Awan hitam menggulung gulung, dihamparan luasnya langit yang gelap berkabut mendung, berhiaskan kilatan cahaya yang membelah hampanya udara, dan pada akhirnya langit pun menangis juga. Awalnya hanya setitik, namun perlahan tapi pasti lambat laun menjadi ribuan titik dan mulai menggenangi hampir seluruh permukaan bumi yang dilalaui.
Dengan terduduk saling berdampingan serta tubuh bersandarkan kotak kayu berlapis cat berwarna cokelat, seraya tangan yang sama sama terulur mengusap perlahan tubuh yang telah kaku dan dingin terbaring didalamnya, Yura mau pun Keysa terus saja berlomba dengan sang langit, meneteskan rintikan cairan bening.
Seperti sang dewa musim, Reyhan berada tepat dibelakang tubuh rapuh kedua wanita itu, mencoba untuk menghentikan aksi mereka agar tempat yang dijadikan rumah duka bagi tubuh sang ibu tak dibanjiri dengan rintikan buliran air dari netra yang sudah sangat sembab dan sayu itu.

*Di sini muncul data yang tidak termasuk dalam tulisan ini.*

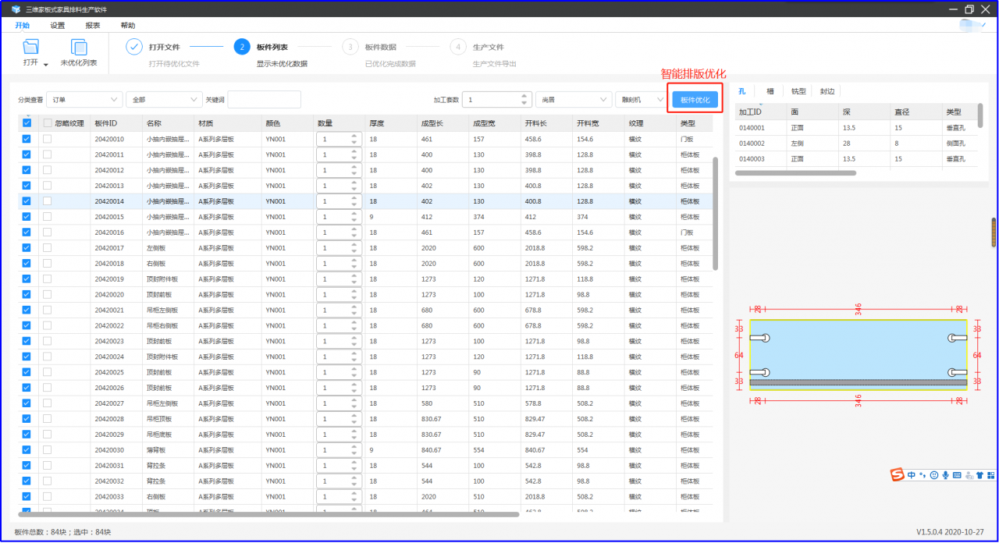The width and height of the screenshot is (999, 543).
Task: Expand the 订单 category dropdown
Action: click(84, 100)
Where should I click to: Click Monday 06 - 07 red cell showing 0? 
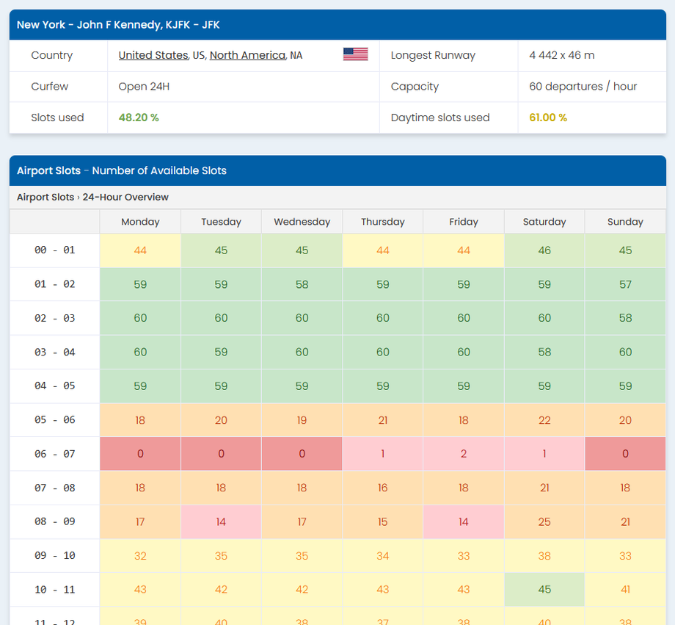[140, 454]
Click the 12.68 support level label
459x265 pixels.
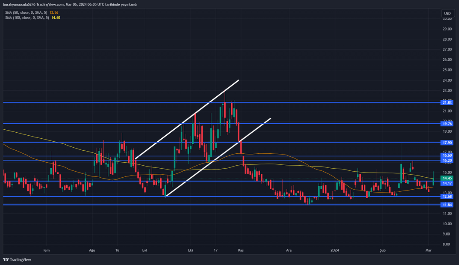[x=447, y=197]
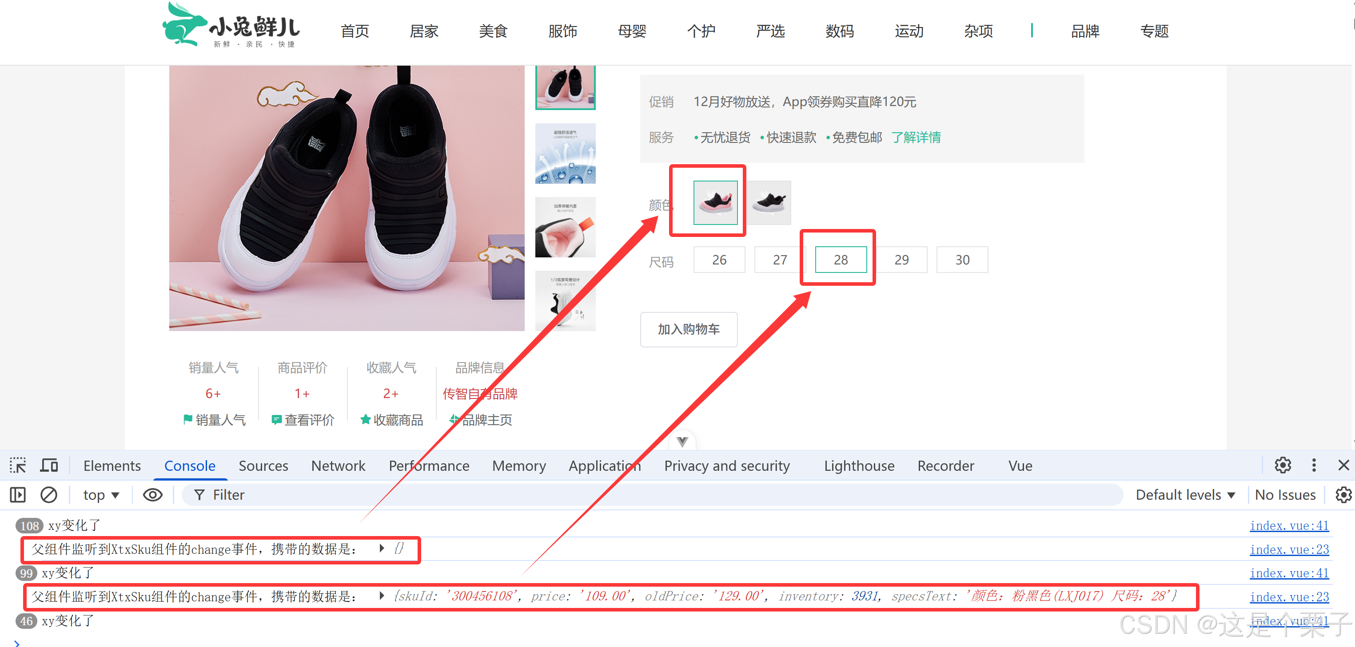Select the inspect element picker icon
This screenshot has width=1355, height=647.
click(18, 466)
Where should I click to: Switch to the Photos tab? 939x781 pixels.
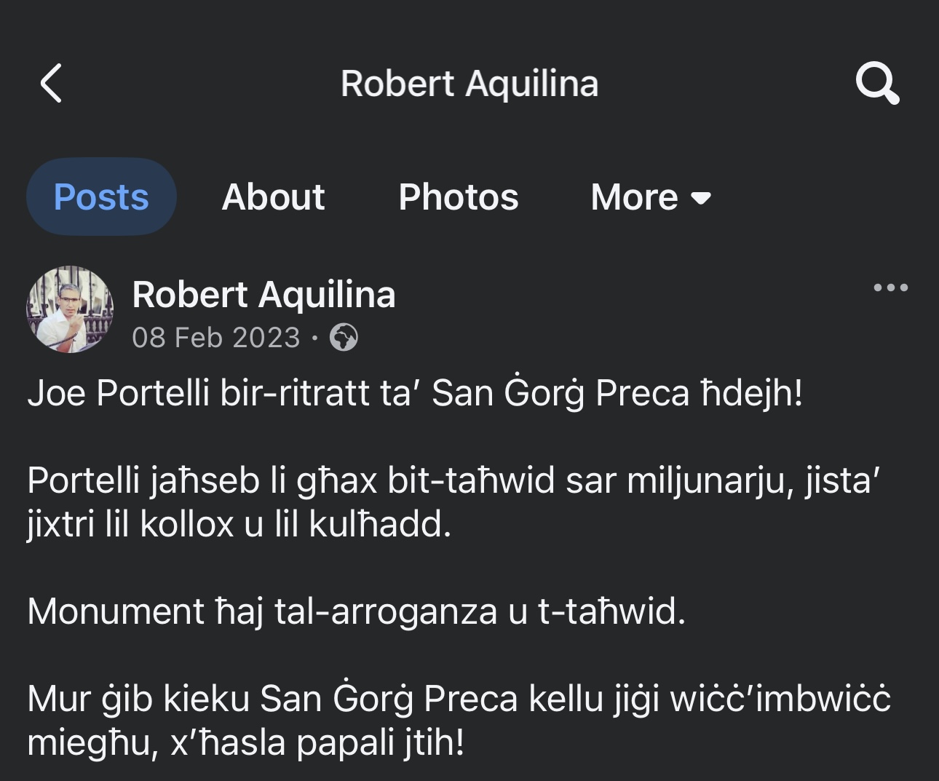459,197
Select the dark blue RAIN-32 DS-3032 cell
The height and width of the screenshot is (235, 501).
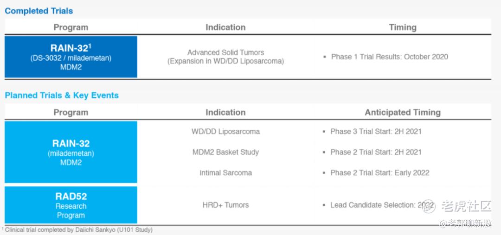click(x=71, y=57)
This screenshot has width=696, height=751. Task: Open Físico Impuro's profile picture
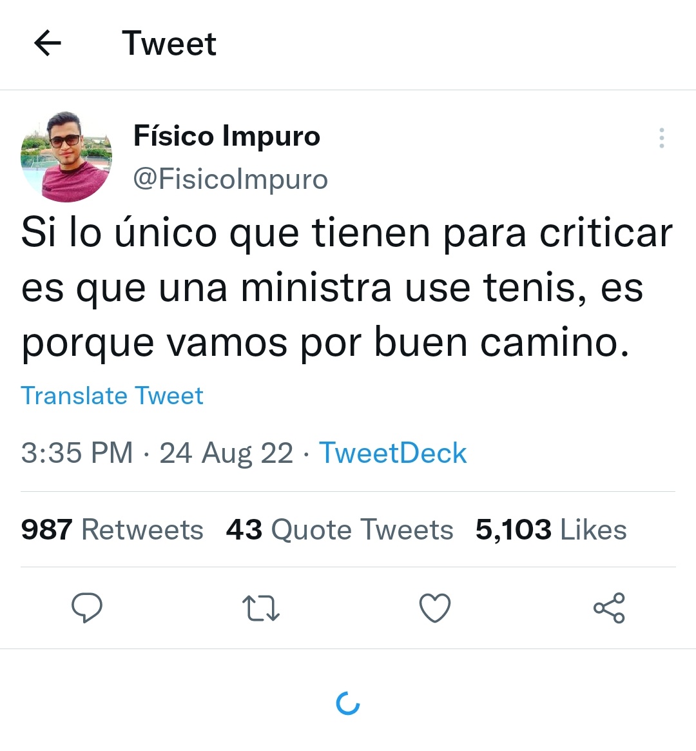tap(66, 157)
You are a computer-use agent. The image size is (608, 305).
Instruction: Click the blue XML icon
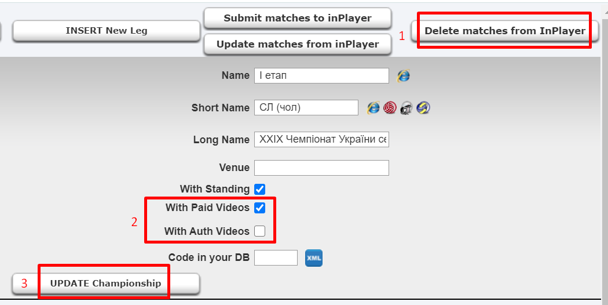pyautogui.click(x=314, y=258)
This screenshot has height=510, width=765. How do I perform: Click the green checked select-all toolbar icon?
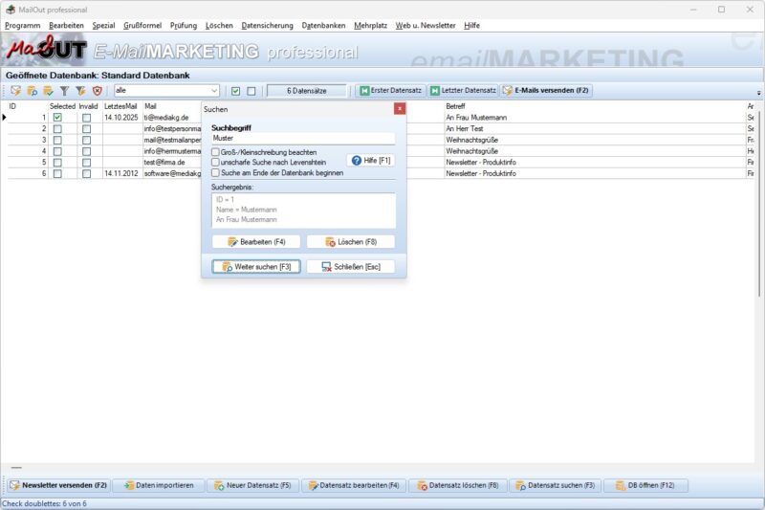point(235,91)
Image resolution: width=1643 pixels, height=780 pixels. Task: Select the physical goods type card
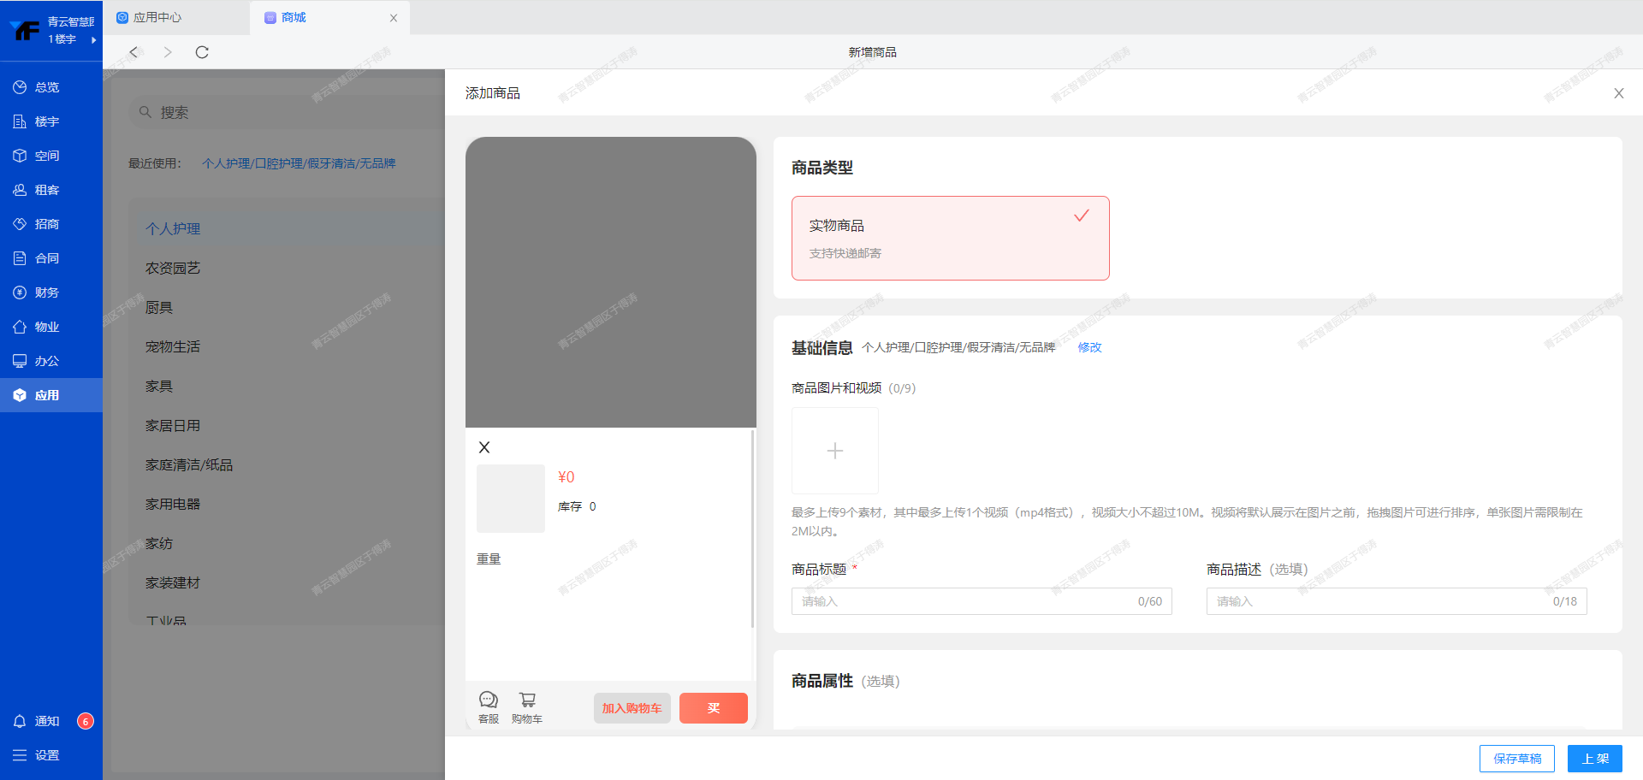(x=950, y=238)
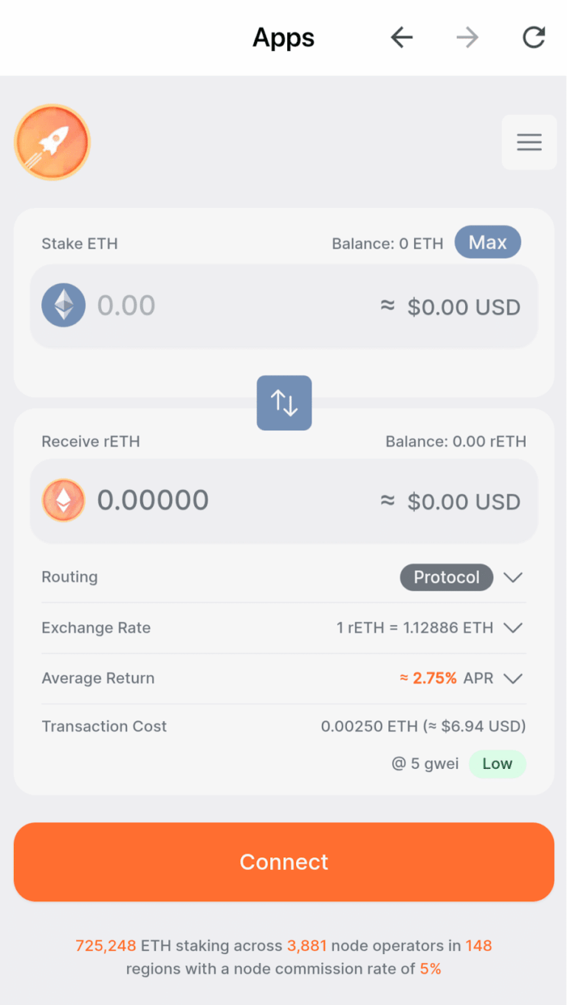Screen dimensions: 567x1005
Task: Open the hamburger menu
Action: (x=529, y=142)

"Jangan membuat ibu bersedih, biarkan ibu berjalan menuju kerumah Tuhan dengan langkah bahagia. Ibu sekarang tidak lagi tersiksa karena harus menahan sakit." ucap lembut dari Reyhan seraya kedua tangan yang mengusap masing masing lengan kedua gadis yang memiliki arti berbeda didalam hatinya.
"Rey..!" seru Yura dan Keysa bersamaan, sembari menyandarkan kepala mereka kekedua sisi dada lebar nan kokoh pemuda itu.
"Ada aku disini, kalian tidak sendiri." Reyhan mecoba untuk menahan gumpalan cairan yang sudah menganak sungai dinetra bermanik hitamnya. Ia juga merasakan kesedihan, akan kepergian sang ibu yang sejak lama sudah ia kenal itu.
Ya, sang belahan jiwa Yura, dan juga wanita terkasih Keysa, sejak tiga jam yang lalu sudah tak ada lagi didunia. Setelah pesan terakhir terucap dari bibir yang nampak kaku terlapisi oleh goresan pewaran merah muda, dan tanpa kedua gadis itu tau, nyawa sang ibu sudah meninggalkan raganya.
Sangat pedih jika mengenang tragedi yang lalu dirumah sakit, setelah apa yang sudah mereka lakukan demi kehidupan panjang sang belahan jiwa.
"Yura, kita sudah mendapatkan pendonor untuk ibu. Tapi orang itu bersedia untuk melakukan operasi pendonoran, setelah ia menerima upah. Karena orang itu juga sedang membutuhkan uang." beritahu sang dokter.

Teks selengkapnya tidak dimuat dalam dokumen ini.